Grading Policy (CSC 6203)

Assignments (40%)

Assignment 1 (20%): Using API for testing prompt engineering
Assignment 2 (20%): A toy LLM application

Final project (55%)

The final project consists of two parts: Project Presentation (15%) and Project Report (40%) .

Project Presentation (15%): You are required to design your project poster using the specified Poster template. Your poster presentation will be rated by at least 3 experts (TAs and at least one external professor or scientist from industry). The average rating will be the final credit.

Content quality (5%): Well-presented posters or slides are highly valued.
Oral presentation (5%): Clear and enthusiastic speaking is encouraged.
Overall subjective assesment (5%): Although subjective assesment might be biased, it happens everywhere!

Project report (40%): The project report will be publicly available after the final poster session.
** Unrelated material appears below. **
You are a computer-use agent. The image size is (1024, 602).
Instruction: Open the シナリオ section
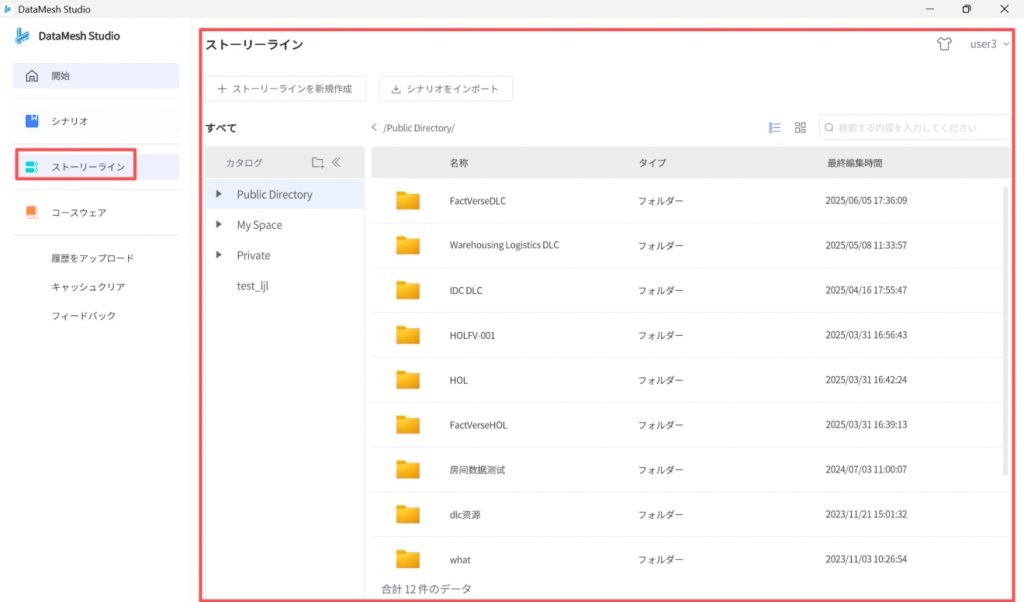coord(96,121)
Please let us know if you don't wish so.

Technical excitement (15%): It is encouraged to do something that is either interesting or useful!
Technical soundness (15%): A) discuss the motivation on why you work this project and your algorithm or approach. Even you are reproducing a published paper, you should have your own motivation. B) Cite existing related work. C) Present your algorithms or systems for your project. Provide key information for reviewers to judge whether it is technically correct. D) Provide reasonable evaluation protocol, it should be detailed to contexualize your results; E)Report quantitative results and include qualitative evaluation. Analyze and understand your system by inspecting key outputs and intermediate results. Discuss how it works, when it succeeds and when it fails, and try to interpret why it works and why not.
Clarity in writing (5%): The report is written in a precise and concise manner so the report can be easily understood.
Indivisual contribution (5%): This is based on individual contribution, probably on a subjective basis.
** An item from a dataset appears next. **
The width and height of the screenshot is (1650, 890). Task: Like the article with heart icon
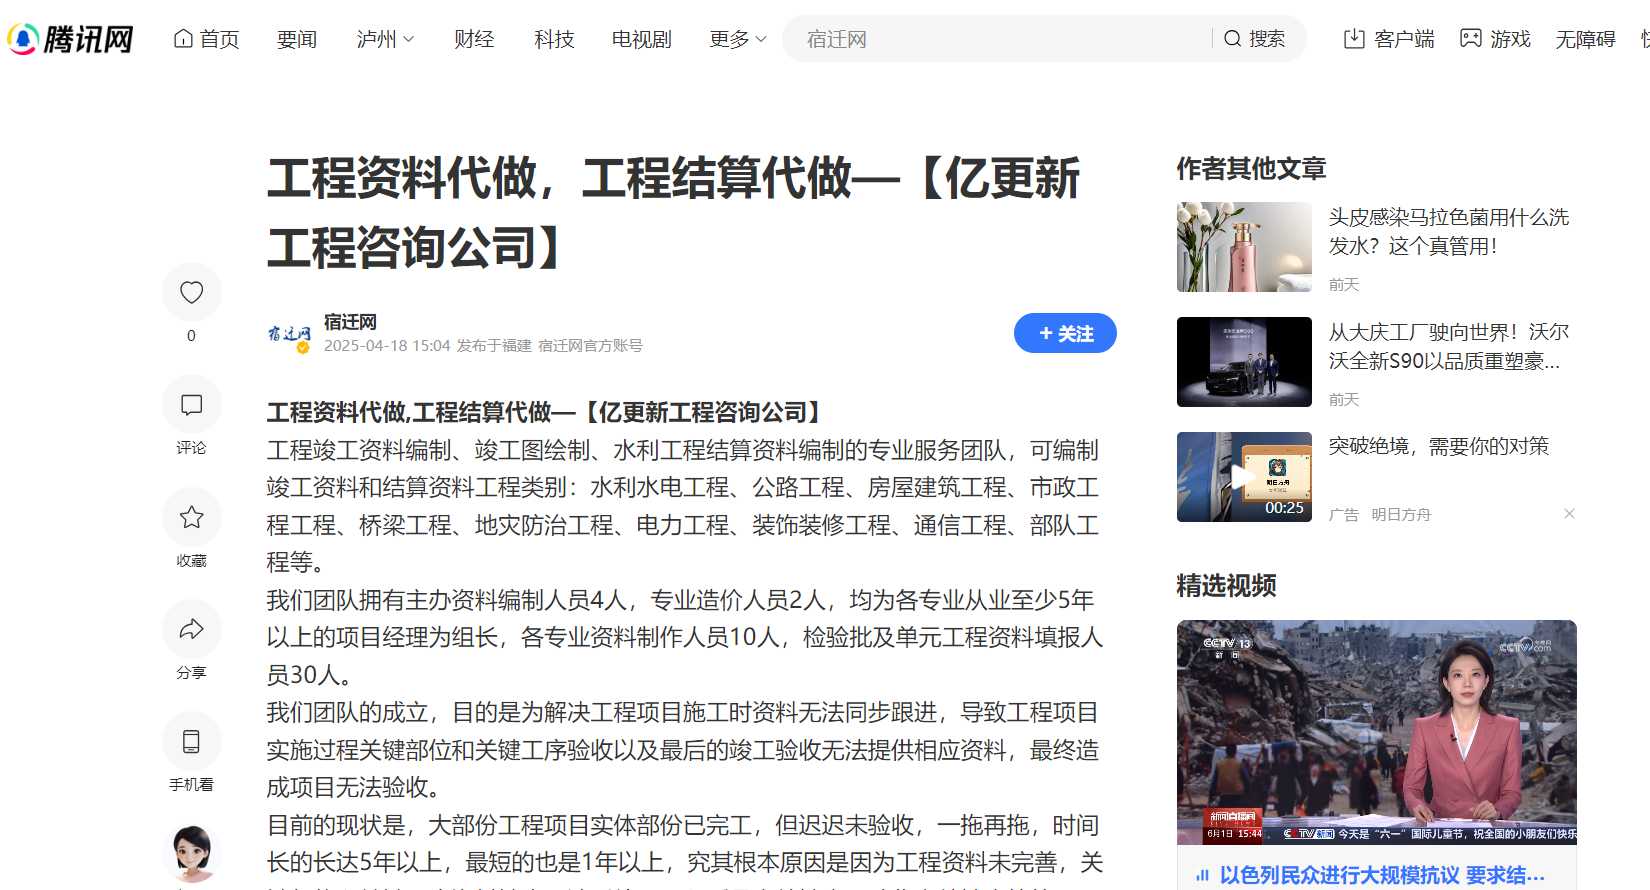point(191,292)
Bonus and penalty Note that the project credit is capped at 55%

TA favorites (2%): If one of TAs nominates the project as his/her favorite, the involved students would get 1% bonus credit. Each TA could nominate one and he or she could reserve his/her nomination. This credict could only be obtained once.
Instructor favorites (1%): If the instructor nominates the project as his/her favorite, the involved students would get 1% bonus credit. Instructor could nominate at most three projects. One could get both TA favorites and Instructor favorites.
Project early-bird bonus (2%): If you submit the project report by the early submission due date, 2% bonus credit will be entitled.
Code reproducibility bonus (1%): One could obtain this If TAs think they could easily reproduce your results based on the provide material.
Ethics concerns (-1%): If there are any serious ethics concerns by the ethics committee (The instructor and all TAs), the project would get 1% penalty.

Participation (5%)

Here are some ways to earn the participation credit, which is capped at 5%.
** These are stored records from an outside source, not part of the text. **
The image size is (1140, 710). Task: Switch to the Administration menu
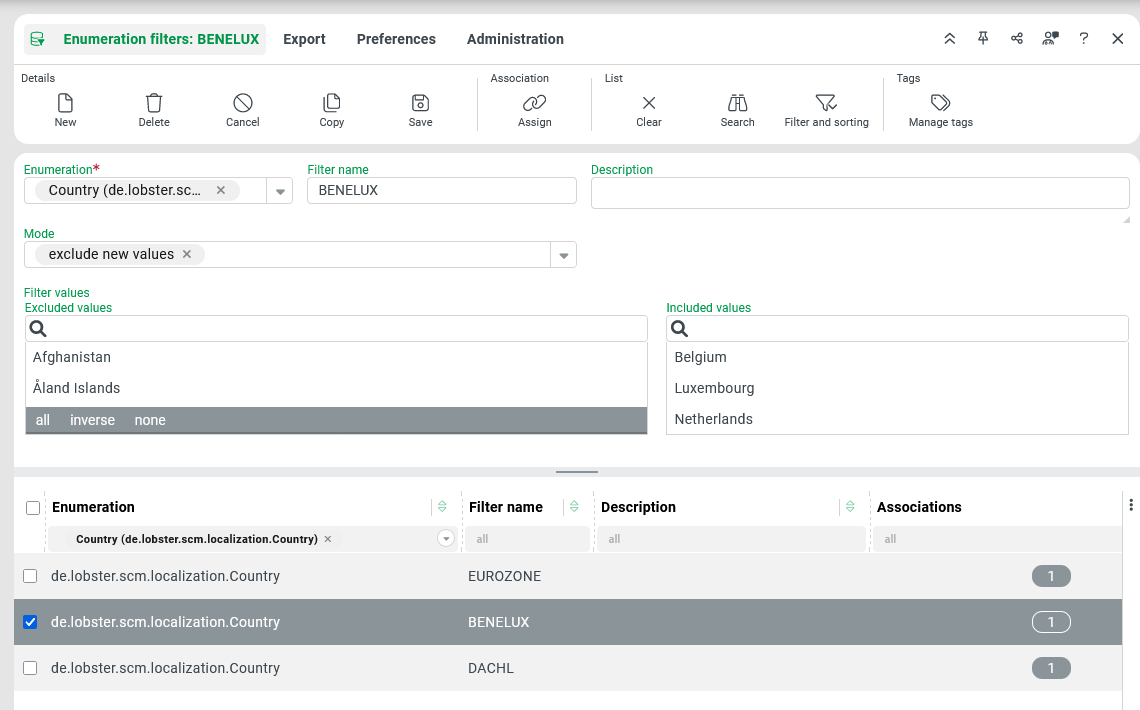[x=515, y=39]
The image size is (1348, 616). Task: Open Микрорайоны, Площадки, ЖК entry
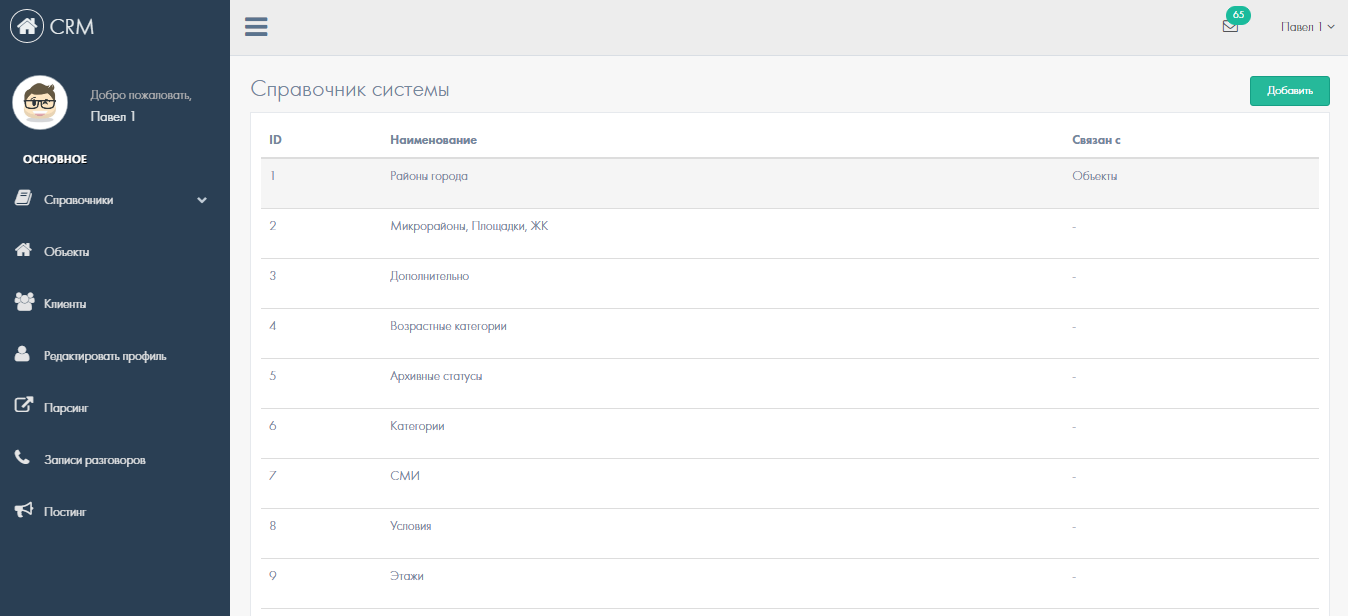click(x=469, y=226)
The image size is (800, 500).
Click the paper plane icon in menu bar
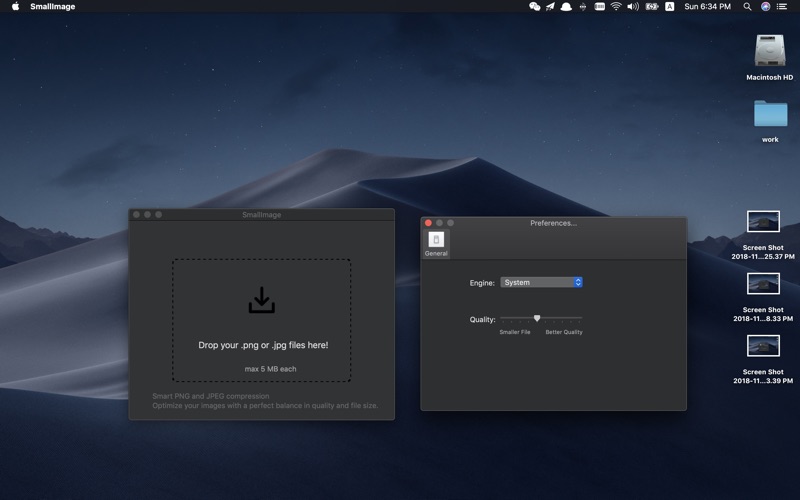[550, 7]
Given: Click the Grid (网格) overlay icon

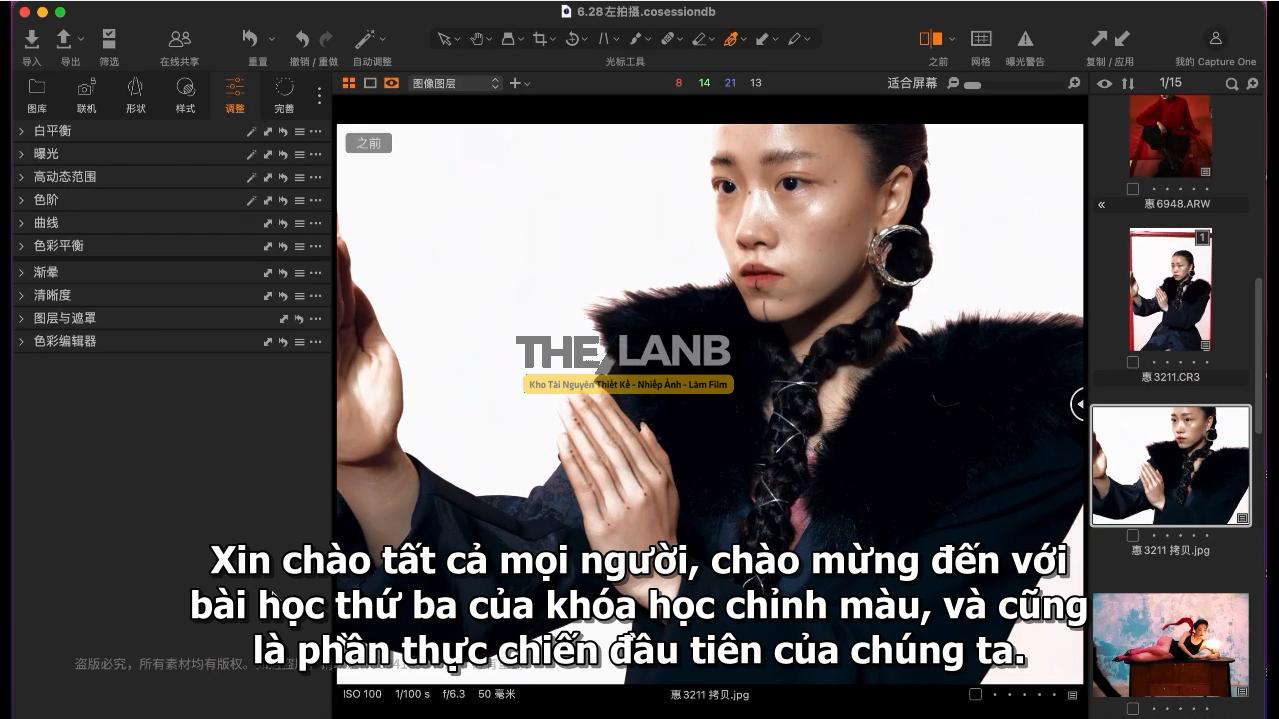Looking at the screenshot, I should pos(981,39).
Attending guest lectures: In the second half of the course, we have four invited speakers. We encourage students to attend the guest lectures and participate in Q&A. All students get 0.75% per guest lecture (in total 3%) for either attending in person, or by writing a guest lecture report if they attend remotely or watch the recording.
Completing feedback surveys: We will send out two feedback surveys during the semester to
User Study: Students are welcone to conduct user study upon their interest; this is not mandatory (thus it does not affect final marks).
Course and Teaching Evaluation (CTE): The school will send requests for CTE to all students. The CTE is worth 1% credit.
Volunteer credit (1%): TAs/instuctor can nominate students for a volunteer credit for those who help the poster session organization, or help answer questions from other students (not writing assignments).

Late Policy

The penalty is 0.5% off the final course grade for each late day.